= Aim =
Lay out as a numbered list, omitting blank lines, only the data starting at the line containing "You are a computer-use" and ending at the line containing "coord(767,648)".

= Data shown =
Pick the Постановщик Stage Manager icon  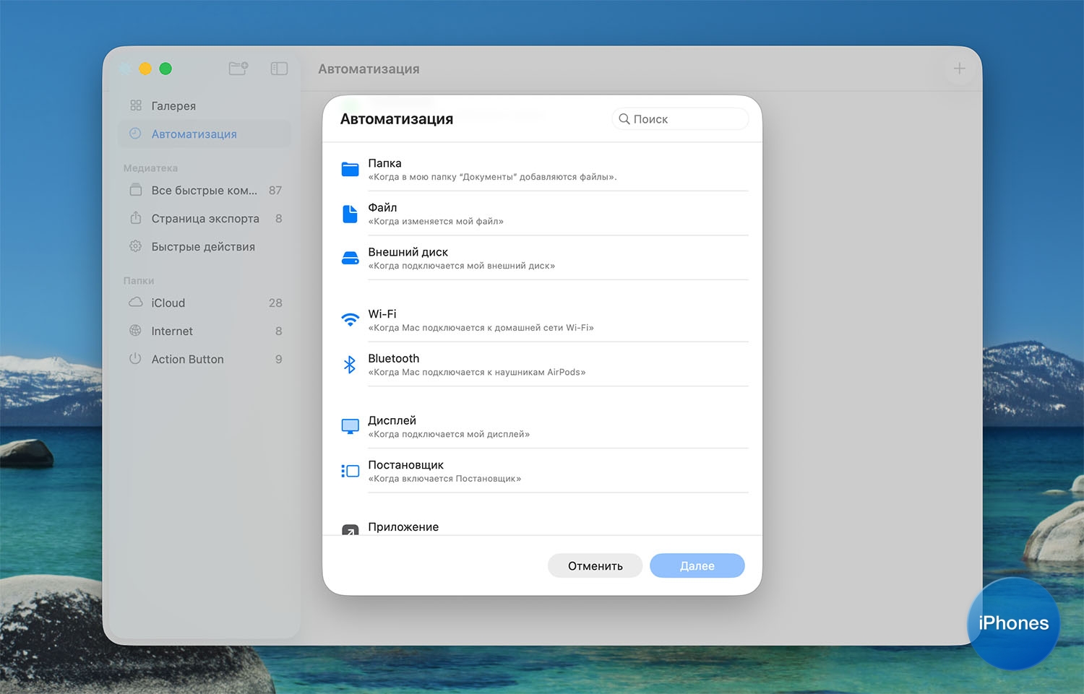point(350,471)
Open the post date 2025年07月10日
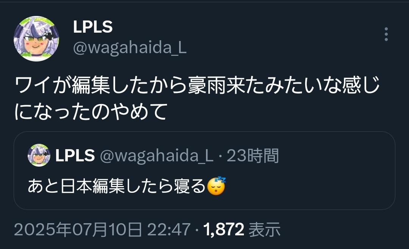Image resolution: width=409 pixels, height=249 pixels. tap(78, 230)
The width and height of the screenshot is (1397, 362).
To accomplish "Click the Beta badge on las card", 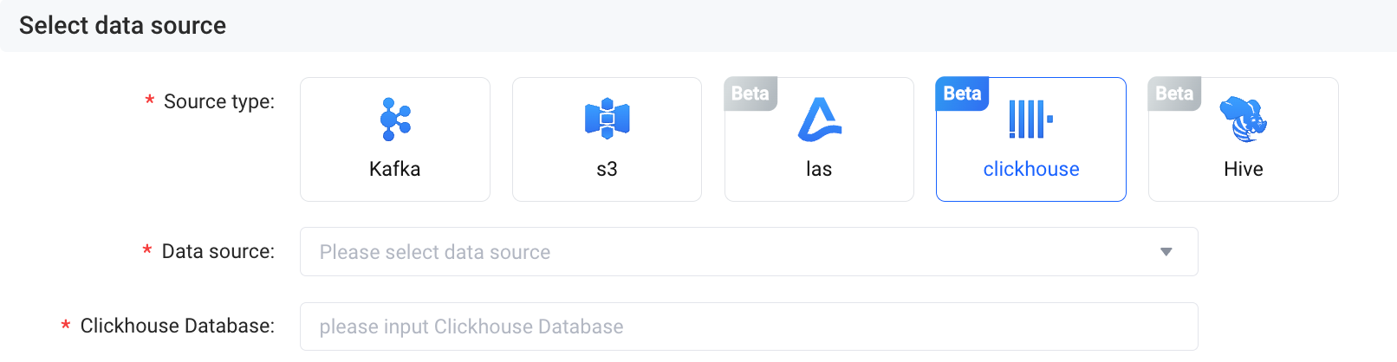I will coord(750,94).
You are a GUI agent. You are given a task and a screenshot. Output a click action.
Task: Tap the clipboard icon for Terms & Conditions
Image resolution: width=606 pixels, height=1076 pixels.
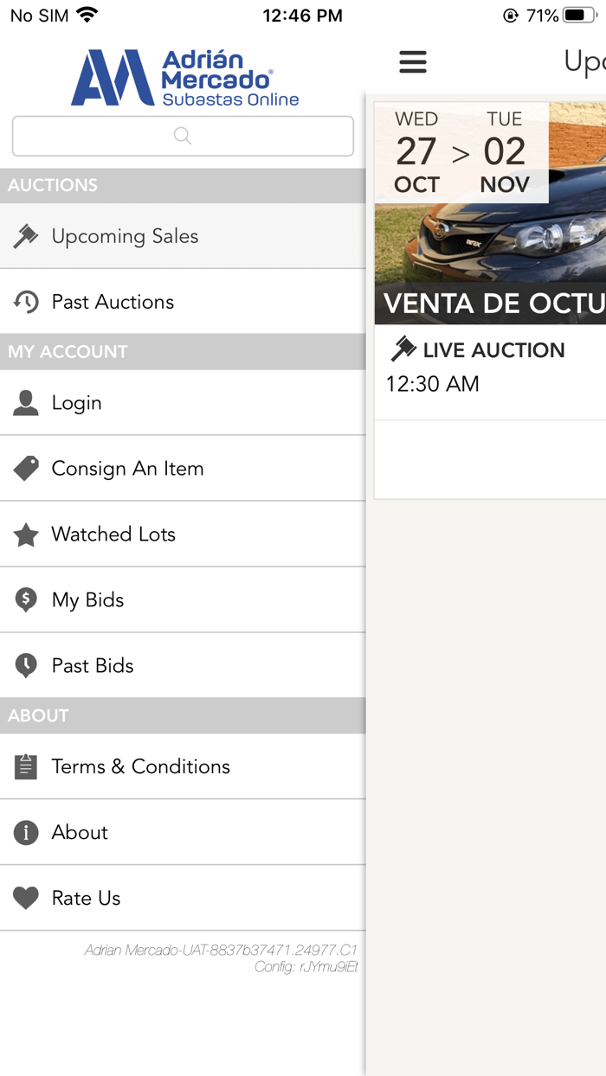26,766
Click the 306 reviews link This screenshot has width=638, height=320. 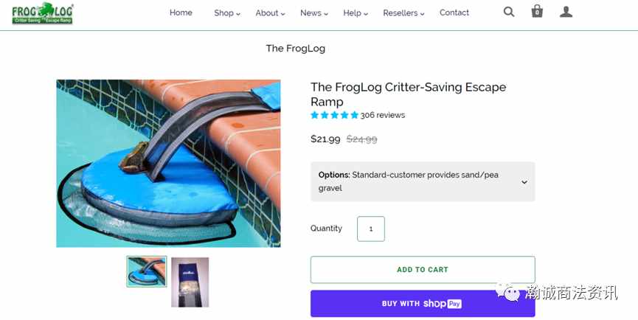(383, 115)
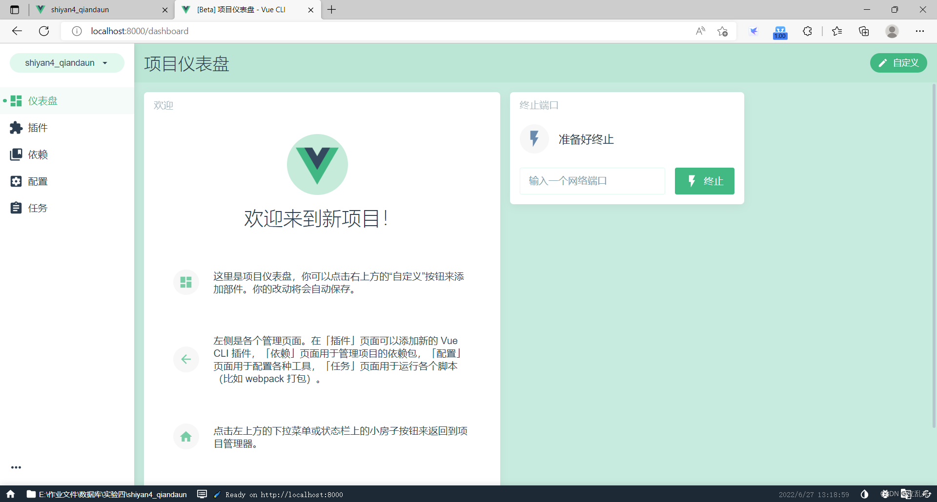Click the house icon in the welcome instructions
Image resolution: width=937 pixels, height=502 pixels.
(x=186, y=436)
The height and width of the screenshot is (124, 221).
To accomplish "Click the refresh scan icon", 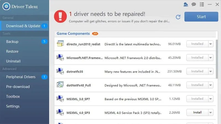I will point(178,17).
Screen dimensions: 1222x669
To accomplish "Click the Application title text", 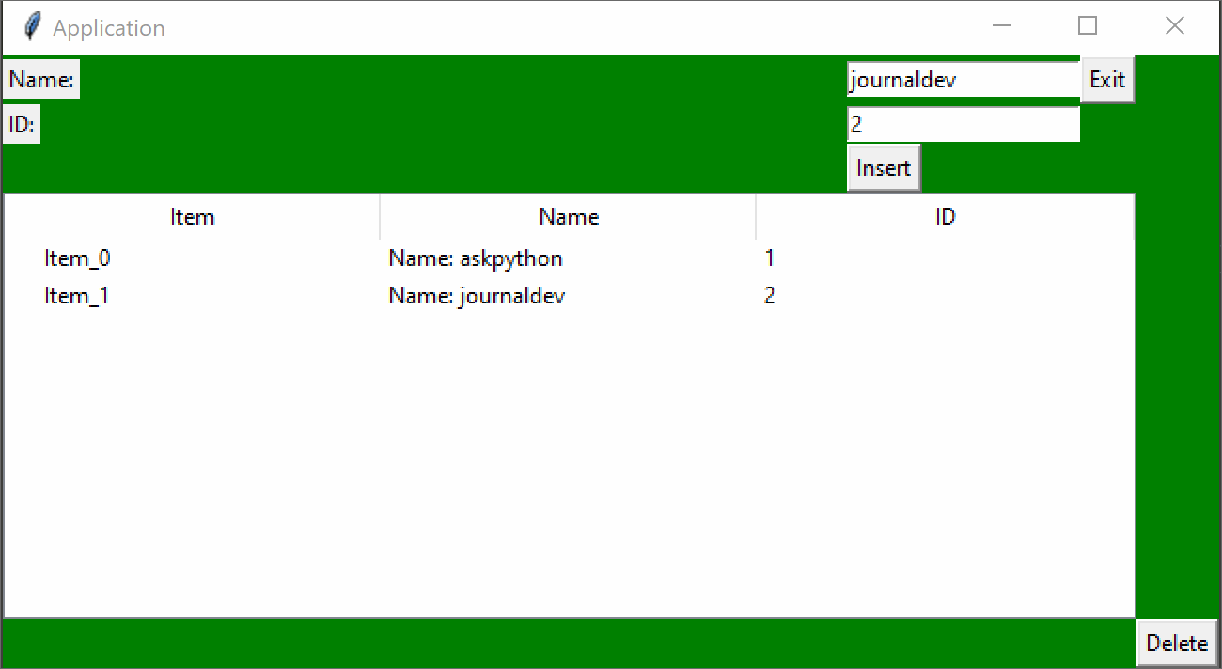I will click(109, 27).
--
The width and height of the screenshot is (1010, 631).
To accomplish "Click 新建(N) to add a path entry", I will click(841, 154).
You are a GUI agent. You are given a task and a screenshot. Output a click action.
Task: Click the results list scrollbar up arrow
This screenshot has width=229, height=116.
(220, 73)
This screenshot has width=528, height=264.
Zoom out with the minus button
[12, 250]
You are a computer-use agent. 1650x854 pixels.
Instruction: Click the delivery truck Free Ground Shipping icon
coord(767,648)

= Response to this exercise =
1. You are a computer-use agent. 1650x854 pixels.
2. Instruction: Click the delivery truck Free Ground Shipping icon
3. coord(767,648)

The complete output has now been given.